At the Society for Vascular Surgery (SVS) annual meeting, held in Chicago in June, Joseph H Rapp and colleagues from the San Francisco DVA Medical Centre presented on the Coronary Artery Revascularisation Prophylaxis (CARP) Trial in his presentation titled ‘Outcomes for Patients Undergoing Revascularisation for Threatened Limb Loss and Claudication’.
The study’s objective was to investigate post-vascular surgical outcomes of patients with threatened limb loss (TLL) compared to those with claudication (CL) within a larger cohort selected for advanced coronary artery disease (CAD).
Rapp said the results from the study showed that patients with advanced CAD and either TLL or CL can undergo major vascular operations with low mortality and morbidity. These results were not improved by a strategy of preoperative coronary artery revascularisation. Furthermore, when selected for the presence of CAD, there was no difference in either perioperative or long term survival between patients with TLL and CL. Finally, the better than predicted outcomes for these high-risk patients may be due to aggressive preoperative care and intense medical management with beta blockers, statins, ACE inhibitors and ASA.
“We believe that the excellent outcomes achieved in this trial were due to the majority of patients being treated with beta-blockers which reduced demand ischemia,” Rapp told Vascular News following his presentation.
“Furthermore, coronary revascularisation may not have been beneficial in some patients because there were areas of the heart that could not be revascularised either because the appropriate coronary artery was occluded, too small or too diseased to be treated. This may be more common among patients with diffuse atherosclerosis, ie, both coronary and peripheral lesions.”
The prospective, randomised, CARP trial was held over 18 centres sponsored by the Cooperative Studies Program of the Department of Veterans Affairs.

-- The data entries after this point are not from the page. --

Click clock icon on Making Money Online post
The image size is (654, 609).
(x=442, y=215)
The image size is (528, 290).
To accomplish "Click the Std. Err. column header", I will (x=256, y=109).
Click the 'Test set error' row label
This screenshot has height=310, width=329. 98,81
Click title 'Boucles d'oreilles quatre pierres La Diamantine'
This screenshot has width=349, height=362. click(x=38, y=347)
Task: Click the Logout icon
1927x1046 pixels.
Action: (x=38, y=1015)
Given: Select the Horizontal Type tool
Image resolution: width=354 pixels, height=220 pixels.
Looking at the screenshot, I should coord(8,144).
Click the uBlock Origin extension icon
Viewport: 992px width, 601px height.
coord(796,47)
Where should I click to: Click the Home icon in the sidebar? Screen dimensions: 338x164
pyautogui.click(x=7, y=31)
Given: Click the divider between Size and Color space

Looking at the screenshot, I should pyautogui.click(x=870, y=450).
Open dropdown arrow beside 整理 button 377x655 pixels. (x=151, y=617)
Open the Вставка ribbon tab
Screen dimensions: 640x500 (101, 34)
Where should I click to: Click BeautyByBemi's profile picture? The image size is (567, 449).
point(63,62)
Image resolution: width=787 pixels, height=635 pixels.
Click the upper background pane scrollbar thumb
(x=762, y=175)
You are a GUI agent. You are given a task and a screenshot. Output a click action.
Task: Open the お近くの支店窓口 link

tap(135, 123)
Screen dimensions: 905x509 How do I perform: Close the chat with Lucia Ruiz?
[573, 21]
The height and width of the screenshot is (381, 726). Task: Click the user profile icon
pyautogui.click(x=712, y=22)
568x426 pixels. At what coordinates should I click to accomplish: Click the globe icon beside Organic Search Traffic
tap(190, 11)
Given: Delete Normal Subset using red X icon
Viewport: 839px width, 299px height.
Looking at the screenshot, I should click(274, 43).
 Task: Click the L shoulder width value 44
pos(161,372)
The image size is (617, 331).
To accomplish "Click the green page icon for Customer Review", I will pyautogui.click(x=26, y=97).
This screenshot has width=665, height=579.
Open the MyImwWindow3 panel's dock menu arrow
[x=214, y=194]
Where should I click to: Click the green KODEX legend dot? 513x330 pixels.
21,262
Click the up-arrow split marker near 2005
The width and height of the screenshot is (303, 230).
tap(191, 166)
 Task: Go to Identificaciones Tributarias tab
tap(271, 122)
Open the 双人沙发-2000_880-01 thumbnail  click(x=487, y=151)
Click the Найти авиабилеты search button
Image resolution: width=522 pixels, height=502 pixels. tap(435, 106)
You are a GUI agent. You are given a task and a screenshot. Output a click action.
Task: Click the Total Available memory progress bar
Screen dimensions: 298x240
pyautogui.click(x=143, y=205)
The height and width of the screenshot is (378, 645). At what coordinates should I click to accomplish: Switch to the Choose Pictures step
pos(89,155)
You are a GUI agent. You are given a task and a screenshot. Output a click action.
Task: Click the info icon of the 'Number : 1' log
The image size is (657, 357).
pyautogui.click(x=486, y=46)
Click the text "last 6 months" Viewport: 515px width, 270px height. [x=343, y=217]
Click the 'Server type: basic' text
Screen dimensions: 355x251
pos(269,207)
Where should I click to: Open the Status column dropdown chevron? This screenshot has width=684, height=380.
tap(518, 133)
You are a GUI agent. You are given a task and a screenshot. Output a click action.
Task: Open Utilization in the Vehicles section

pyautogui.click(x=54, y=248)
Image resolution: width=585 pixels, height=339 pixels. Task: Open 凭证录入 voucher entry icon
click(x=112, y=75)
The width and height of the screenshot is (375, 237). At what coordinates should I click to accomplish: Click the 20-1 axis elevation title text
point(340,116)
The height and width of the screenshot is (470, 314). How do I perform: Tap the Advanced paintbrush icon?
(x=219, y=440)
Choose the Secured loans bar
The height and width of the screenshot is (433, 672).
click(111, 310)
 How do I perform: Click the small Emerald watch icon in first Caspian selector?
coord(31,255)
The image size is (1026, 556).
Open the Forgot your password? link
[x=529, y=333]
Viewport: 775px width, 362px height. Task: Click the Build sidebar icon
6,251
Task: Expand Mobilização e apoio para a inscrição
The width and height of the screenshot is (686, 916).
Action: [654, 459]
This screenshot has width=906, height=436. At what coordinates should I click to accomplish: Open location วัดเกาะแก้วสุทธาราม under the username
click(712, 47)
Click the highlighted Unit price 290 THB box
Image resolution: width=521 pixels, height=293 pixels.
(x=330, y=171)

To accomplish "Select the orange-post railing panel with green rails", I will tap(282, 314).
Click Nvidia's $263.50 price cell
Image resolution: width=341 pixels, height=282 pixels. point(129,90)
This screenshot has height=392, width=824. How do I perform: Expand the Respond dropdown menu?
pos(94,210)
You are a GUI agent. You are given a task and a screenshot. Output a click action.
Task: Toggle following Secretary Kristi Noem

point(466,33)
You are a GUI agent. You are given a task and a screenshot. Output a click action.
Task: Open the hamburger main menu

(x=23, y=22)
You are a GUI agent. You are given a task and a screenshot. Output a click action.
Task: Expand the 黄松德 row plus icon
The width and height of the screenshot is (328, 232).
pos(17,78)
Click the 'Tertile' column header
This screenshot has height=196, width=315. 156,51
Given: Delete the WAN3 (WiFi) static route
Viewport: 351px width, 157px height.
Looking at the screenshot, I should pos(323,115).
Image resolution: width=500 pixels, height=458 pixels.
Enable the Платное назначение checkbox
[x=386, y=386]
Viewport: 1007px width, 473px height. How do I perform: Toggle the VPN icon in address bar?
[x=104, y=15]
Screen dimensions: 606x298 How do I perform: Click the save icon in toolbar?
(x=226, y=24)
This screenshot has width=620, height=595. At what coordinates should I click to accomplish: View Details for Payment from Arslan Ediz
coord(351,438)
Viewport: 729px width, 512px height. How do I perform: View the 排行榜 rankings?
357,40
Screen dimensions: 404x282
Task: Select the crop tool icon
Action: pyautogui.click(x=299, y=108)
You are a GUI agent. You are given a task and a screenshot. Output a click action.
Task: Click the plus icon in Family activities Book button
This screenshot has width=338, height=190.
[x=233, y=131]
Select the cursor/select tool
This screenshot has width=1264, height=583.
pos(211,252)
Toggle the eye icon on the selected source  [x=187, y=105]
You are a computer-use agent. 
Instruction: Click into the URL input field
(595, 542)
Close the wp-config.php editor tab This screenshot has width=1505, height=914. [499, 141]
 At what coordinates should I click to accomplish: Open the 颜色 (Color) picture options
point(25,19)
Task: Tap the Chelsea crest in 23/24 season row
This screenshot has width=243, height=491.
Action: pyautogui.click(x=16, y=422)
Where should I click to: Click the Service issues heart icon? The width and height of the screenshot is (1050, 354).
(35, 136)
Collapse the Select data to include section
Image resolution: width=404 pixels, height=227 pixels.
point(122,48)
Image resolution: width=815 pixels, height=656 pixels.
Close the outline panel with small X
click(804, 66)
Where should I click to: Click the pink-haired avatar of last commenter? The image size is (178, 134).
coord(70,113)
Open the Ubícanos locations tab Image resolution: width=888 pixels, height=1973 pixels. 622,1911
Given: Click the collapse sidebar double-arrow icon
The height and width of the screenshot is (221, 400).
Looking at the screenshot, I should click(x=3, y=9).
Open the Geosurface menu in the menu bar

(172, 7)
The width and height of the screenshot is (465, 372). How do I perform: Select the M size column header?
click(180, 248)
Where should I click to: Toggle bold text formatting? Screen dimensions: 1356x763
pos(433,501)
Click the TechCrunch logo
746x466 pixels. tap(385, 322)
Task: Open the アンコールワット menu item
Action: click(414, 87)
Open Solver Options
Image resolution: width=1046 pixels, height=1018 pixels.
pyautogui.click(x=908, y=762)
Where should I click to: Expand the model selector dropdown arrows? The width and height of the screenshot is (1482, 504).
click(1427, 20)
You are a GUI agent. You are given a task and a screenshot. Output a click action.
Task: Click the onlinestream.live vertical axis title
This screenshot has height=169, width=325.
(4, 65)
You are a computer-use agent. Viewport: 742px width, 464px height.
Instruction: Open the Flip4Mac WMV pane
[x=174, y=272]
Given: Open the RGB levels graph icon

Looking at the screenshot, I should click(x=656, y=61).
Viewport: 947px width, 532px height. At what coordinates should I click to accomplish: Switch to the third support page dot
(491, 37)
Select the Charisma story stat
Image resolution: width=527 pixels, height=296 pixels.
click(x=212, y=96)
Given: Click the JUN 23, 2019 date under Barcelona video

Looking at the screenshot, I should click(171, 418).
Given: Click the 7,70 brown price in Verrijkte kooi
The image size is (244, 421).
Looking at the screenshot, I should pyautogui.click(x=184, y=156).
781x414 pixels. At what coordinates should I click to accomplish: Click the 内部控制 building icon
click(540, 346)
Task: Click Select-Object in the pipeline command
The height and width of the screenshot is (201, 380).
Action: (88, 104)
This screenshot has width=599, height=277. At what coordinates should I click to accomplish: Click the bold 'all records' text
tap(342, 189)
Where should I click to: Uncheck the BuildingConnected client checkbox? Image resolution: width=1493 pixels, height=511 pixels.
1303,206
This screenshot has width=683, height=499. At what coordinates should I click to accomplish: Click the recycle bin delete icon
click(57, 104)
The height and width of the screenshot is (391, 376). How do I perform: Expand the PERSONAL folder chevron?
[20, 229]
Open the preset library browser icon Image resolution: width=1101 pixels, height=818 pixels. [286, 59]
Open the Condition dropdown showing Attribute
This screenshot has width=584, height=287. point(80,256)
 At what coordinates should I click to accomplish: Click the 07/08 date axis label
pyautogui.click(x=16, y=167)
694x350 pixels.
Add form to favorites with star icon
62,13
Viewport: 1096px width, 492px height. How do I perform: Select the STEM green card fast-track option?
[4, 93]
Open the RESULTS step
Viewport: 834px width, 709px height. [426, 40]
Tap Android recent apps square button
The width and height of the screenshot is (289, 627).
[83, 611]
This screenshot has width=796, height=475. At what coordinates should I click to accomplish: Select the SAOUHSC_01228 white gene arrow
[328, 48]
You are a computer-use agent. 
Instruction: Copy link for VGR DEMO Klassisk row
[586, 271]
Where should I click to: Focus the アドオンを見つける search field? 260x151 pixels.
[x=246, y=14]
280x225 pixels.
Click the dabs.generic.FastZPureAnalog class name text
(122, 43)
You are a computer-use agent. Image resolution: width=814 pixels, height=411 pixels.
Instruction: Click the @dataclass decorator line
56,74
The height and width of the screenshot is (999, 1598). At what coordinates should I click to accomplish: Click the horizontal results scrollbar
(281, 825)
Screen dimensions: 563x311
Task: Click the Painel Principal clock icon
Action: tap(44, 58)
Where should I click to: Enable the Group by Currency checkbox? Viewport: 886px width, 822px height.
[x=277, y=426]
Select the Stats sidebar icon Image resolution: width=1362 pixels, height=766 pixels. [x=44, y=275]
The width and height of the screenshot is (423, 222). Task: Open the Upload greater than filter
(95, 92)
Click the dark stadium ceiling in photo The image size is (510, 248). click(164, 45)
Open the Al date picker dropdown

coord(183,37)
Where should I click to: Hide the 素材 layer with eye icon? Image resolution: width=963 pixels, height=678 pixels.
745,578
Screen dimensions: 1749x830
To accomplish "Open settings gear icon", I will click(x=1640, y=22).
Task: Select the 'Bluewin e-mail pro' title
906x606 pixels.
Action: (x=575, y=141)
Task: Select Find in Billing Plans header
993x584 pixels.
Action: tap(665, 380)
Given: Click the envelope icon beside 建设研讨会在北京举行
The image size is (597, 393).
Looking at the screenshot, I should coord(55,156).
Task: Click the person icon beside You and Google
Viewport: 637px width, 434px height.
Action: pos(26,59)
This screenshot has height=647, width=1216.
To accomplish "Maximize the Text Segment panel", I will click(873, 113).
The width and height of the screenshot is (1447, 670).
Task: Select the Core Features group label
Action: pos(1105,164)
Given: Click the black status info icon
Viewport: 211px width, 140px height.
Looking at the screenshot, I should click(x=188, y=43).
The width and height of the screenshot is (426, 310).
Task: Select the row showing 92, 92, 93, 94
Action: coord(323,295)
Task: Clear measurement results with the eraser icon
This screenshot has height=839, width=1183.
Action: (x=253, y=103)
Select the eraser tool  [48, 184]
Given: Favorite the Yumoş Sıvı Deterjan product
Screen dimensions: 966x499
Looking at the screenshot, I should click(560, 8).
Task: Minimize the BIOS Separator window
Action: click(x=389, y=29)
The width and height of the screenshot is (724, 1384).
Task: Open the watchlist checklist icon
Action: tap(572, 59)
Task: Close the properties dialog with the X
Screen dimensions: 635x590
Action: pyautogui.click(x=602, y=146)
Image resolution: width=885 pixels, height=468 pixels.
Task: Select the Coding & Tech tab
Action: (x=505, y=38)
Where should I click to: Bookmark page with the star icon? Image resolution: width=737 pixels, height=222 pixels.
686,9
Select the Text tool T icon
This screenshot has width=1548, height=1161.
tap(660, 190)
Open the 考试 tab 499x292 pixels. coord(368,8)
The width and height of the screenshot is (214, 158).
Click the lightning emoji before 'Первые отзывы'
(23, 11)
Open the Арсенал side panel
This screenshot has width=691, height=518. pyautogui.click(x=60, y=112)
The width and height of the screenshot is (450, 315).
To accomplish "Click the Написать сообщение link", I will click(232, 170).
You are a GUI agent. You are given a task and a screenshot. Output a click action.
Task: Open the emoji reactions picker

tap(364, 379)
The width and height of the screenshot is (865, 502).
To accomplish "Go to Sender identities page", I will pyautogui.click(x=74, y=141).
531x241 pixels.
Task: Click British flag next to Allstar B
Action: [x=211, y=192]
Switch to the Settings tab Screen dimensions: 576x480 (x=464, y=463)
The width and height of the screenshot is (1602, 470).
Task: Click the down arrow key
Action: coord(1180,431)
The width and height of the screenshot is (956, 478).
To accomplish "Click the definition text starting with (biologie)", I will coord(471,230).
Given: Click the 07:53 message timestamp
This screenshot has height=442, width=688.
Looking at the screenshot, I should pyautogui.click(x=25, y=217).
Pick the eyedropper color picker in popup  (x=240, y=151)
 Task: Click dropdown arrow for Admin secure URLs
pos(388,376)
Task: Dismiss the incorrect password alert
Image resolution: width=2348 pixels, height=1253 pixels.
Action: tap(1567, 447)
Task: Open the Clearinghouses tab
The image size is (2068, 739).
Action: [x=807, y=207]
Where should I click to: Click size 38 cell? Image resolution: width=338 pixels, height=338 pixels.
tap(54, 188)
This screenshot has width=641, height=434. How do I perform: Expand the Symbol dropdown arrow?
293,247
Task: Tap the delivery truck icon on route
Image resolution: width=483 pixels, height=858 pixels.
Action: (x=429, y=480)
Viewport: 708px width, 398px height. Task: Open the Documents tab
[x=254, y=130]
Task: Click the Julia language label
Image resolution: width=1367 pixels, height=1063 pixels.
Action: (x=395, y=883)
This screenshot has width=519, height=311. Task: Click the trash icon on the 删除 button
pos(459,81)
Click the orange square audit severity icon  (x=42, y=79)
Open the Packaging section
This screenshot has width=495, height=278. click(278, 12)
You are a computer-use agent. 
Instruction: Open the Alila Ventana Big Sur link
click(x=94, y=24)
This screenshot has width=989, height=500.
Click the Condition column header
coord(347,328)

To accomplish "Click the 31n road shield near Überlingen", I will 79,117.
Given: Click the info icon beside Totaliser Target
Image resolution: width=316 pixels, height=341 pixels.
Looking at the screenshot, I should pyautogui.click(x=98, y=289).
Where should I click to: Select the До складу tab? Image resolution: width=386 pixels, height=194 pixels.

Of the 510 preoperative vascular patients enrolled in the CARP Trial and randomised to coronary revascularisation or no revascularisation prior to PVD surgery, the indication for revascularisation was TLL in 152 and CL in 189 patients. The extent of CAD was determined by cardiac catheterisation. Eligible patients had to have at least one treatable coronary lesion of 70% or greater. Significant left main disease, EF <20% and aortic stenosis were excluded. After randomisation to CAD revascularisation or no revascularisation, patients were followed for mortality and morbidity perioperatively and followed for 2.7 years. Medical treatment of CAD was pursued aggressively. Results from the study found that patients with CL had a longer time from randomisation to vascular surgery, more abdominal operations and longer hospital stays. There were more urgent operations, re-operations, and limb loss among patients with TLL. The CL group had more perioperative MI’s although perioperative mortality was similar (TLL 3.5%, CL 1.8%, p=NS). In follow up the CL group also had numerically more MI’s (TLL 24, CL 41, p=0.057) but mortality was not different (TLL 26.3%, CL 21.6%, p=NS). Randomisation to CAD revascularisation prior to vascular surgery did not lower perioperative or long-term survival in either group. Rapp concluded by stating that in a patient cohort with severe CAD, perioperative and long-term mortality is similar between those with claudication and those with threatened limb loss. In spite of the multiple co-morbidities in the TLL patients, cardiac disease appeared to be the dominant factor in determining mortality, he said. Threatened limb loss and claudication patients with severe CAD can undergo vascular reconstruction with low mortality and morbidity and perioperative outcomes are not affected by cardiac revascularisation in either patients with threatened limb loss or claudication. He said the excellent mortality and morbidity outcomes could be due to the high number of study participants on beta-blockers and other cardioprotective drugs. However, Rapp did say “complete revascularisation of the heart is a bit of a myth” because there will often be small diseased vessels that cannot be bypassed.